TEXT EXCERPT:
......
# A must read from NY Times on webs



## badalou (Mar 19, 2006)

My wife reads the NY times on her computer in another room and saw this article. It pretty much says what I say all along. It is a must read for anyone that has a website or is thinking of building one. Lou










click here for the New York Times article


----------



## Mathiastheok (Nov 14, 2006)

lol... so to sum it all up: KISS Keep It Simple Stupid.


----------



## Vtec44 (Apr 24, 2006)

Cool article, although many of the info are just common good business practices, but some how people just don't pay attention. Most people don't realize that it takes YEARS to build a successful online business from the ground up. For each successful story, there are countless of others that didn't make it.


----------



## T-BOT (Jul 24, 2006)

thanks Lou. 

vtec44 is right.

it does take years.

the little time i have to learn about web stuff and get involved with google projects (i find are great resources and for the most part free), its well worth spending the time to learn.


----------



## footy1001 (Nov 27, 2006)

Please can someone just post the content of the article here? I (and maybe some others as well) do not want to register on one more site ;-)

TIA
footy


----------



## Solmu (Aug 15, 2005)

footy1001 said:


> Please can someone just post the content of the article here?


Since that would be an illegal copyright violation, no they can't.



footy1001 said:


> I (and maybe some others as well) do not want to register on one more site ;-)


Try this, it might just be your new favourite site.


----------



## footy1001 (Nov 27, 2006)

Solmu,

Thanks for the site ;-)
......
INFORMATION GIVEN:

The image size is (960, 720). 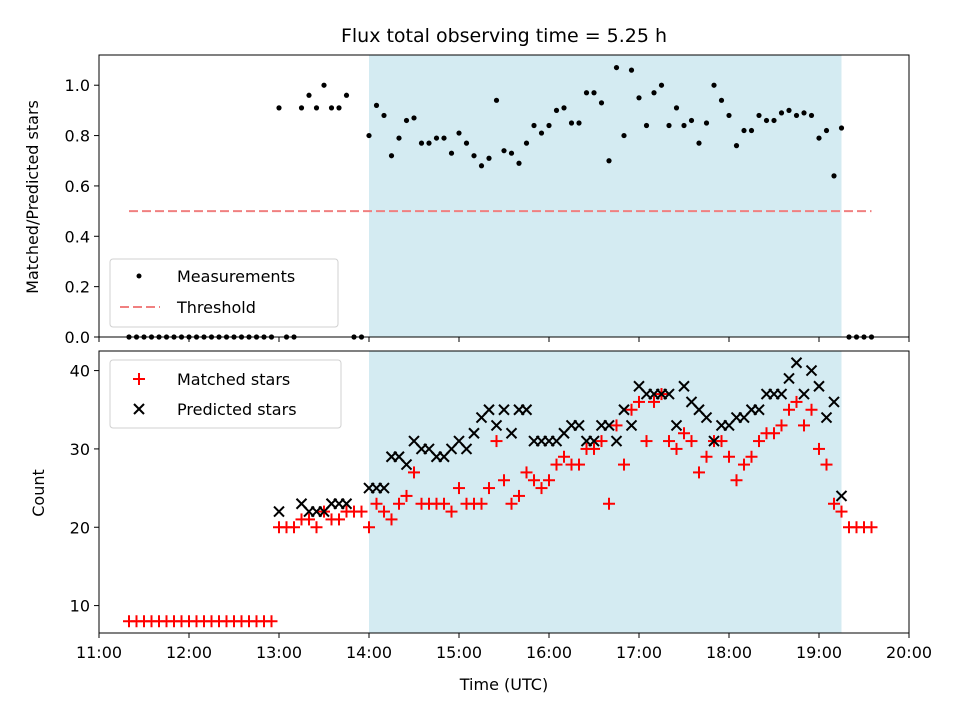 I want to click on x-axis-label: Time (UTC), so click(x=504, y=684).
......
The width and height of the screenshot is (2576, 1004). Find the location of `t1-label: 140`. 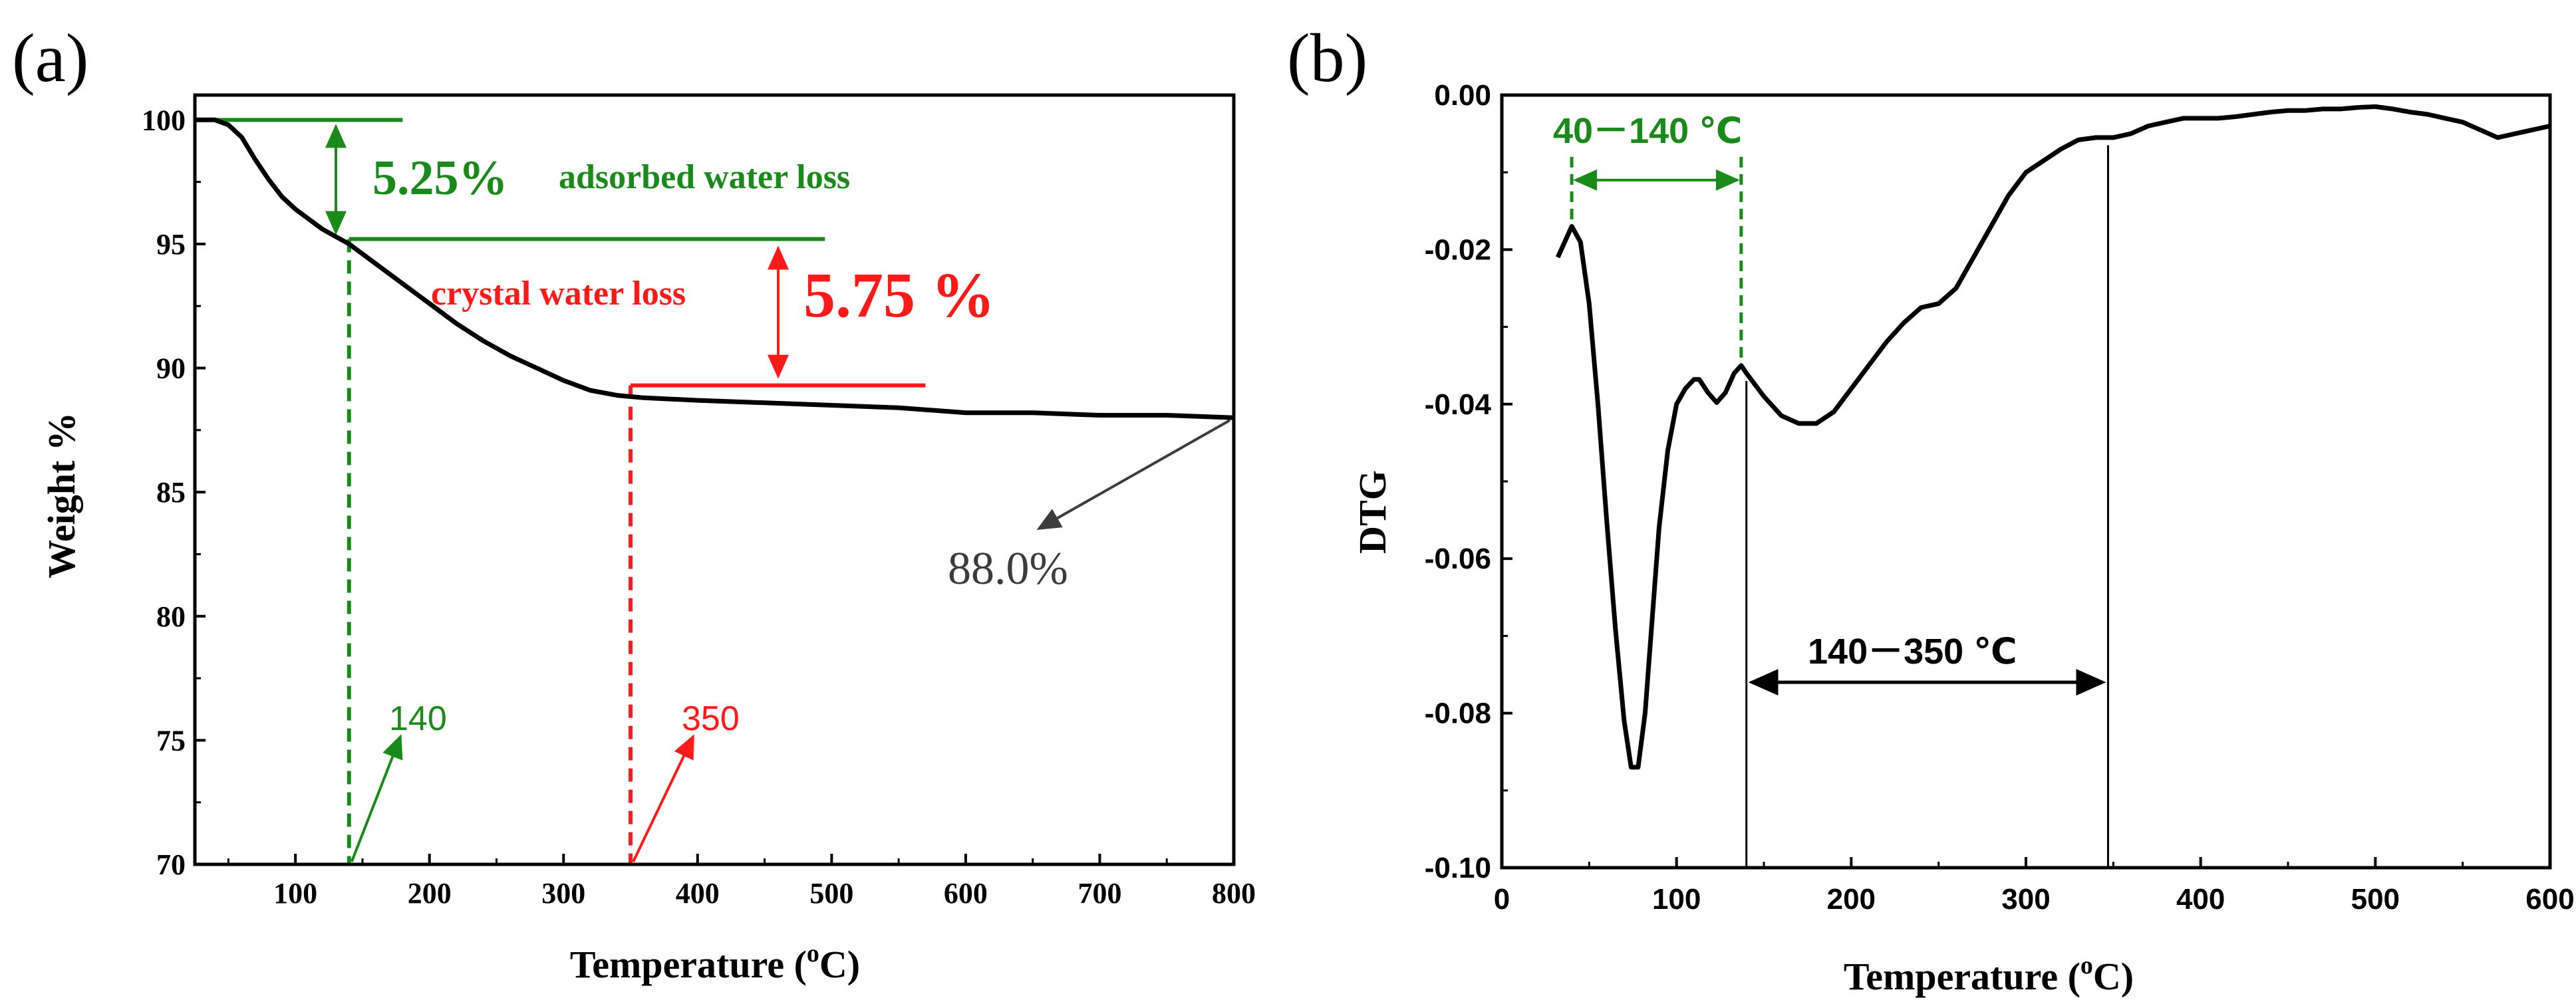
......
LIST OF TASKS:
a - Do the following statements agree with the forum thread about the New York Times article? Answer yes or no for each, and quote the words of the thread that decide it. (i) Lou's wife came across the article while reading the New York Times on her computer. (ii) Vtec44 says a successful online business can be built in a few months. (iii) Solmu posts the article's content in the thread.
b - Extend the forum thread about the New York Times article past its final line.

ANSWER SET:
a -
(i) Yes: "My wife reads the NY times on her computer in another room and saw this article."
(ii) No: "Most people don't realize that it takes YEARS to build a successful online business from the ground up."
(iii) No: "Since that would be an illegal copyright violation, no they can't."

b -
Regarding the copyright itself, if the copyright info is included in the content, it should not be an issue. 

footy


----------



## Solmu (Aug 15, 2005)

footy1001 said:


> Regarding the copyright itself, if the copyright info is included in the content, it should not be an issue.


The New York Times does not grant the right to anyone who wants to to republish their work just because they included a byline. It's illegal.


----------



## footy1001 (Nov 27, 2006)

well........anyway, my interest was to know what the article said & there are enough insights in other threads.

cheers,
footy


----------



## Rodney (Nov 3, 2004)

> well........anyway, my interest was to know what the article said & there are enough insights in other threads.


Thanks for bringing it back to the topic 

I get a bit turned off by having to login or register at a site to read an article as well. That www.bugmenot.com/ site is a great tool for those tings.

The article is definitely worth a read.


----------



## cottagecraftsmen (Oct 28, 2006)

Doesn't matter now... It is archived. Will cost you $5 to go see it. Visit your local library instead!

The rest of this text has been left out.